If a line of the records contains the word "computer", list it.

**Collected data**
- Opening Delimiter -

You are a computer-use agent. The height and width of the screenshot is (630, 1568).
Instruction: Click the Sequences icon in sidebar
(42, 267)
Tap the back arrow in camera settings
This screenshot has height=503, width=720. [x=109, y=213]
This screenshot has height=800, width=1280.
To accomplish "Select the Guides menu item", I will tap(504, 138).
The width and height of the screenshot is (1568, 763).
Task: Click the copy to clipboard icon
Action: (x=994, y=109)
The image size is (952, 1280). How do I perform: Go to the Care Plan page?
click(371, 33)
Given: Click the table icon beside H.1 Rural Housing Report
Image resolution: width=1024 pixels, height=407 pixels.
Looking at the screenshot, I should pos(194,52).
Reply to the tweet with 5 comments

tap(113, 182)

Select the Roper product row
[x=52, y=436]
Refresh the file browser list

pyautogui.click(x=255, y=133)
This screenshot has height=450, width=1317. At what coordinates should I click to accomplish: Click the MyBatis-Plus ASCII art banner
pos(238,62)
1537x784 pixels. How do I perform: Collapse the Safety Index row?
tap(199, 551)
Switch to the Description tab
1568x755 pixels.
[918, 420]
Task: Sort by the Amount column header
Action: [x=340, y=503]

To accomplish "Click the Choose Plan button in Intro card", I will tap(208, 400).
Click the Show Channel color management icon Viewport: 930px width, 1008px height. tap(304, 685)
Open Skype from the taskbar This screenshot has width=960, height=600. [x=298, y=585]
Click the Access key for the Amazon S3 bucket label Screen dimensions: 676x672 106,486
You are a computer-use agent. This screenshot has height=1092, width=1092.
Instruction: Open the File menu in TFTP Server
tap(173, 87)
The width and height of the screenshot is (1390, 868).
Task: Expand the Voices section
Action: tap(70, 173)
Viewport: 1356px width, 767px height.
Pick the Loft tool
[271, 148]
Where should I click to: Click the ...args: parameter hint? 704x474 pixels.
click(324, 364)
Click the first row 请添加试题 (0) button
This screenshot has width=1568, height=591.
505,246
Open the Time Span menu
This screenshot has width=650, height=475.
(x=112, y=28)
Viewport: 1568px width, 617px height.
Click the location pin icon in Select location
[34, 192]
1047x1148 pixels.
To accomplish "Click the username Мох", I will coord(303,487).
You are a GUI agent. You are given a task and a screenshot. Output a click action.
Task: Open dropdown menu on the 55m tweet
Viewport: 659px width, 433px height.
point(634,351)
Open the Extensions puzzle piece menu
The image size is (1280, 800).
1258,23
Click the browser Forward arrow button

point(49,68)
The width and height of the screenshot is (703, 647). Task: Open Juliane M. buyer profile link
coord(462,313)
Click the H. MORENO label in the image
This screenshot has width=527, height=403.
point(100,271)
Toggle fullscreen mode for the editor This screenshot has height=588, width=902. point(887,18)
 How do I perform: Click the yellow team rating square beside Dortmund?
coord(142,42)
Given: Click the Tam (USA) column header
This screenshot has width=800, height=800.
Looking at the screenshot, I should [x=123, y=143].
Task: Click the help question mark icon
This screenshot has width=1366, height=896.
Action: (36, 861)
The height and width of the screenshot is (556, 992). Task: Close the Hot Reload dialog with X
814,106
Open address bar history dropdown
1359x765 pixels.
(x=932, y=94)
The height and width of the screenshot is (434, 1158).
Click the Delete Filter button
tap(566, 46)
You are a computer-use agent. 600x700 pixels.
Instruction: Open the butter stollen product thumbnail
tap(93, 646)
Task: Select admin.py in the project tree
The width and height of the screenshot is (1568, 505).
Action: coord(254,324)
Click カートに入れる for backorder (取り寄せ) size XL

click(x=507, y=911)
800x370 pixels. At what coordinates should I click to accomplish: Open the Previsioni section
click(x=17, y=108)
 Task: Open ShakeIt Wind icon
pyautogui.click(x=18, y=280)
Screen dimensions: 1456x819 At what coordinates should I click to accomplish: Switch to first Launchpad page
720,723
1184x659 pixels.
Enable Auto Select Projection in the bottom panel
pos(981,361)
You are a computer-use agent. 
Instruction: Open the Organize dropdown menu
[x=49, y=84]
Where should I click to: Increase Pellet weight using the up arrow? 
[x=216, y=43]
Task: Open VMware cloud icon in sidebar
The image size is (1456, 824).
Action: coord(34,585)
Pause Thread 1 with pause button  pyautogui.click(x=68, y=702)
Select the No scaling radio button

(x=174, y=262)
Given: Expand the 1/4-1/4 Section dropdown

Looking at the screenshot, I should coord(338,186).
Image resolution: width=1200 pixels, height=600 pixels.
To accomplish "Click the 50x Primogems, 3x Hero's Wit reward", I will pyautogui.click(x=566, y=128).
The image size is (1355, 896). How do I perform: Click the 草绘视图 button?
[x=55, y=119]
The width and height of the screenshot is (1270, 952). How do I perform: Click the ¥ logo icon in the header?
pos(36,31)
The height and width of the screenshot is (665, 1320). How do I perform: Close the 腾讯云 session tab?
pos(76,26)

- Closing Delimiter -

**PROBLEM SOLUTION**
You are a computer-use agent. The height and width of the screenshot is (630, 1568).
You are a computer-use agent. This screenshot has height=1092, width=1092.
You are a computer-use agent. 600x700 pixels.
You are a computer-use agent. 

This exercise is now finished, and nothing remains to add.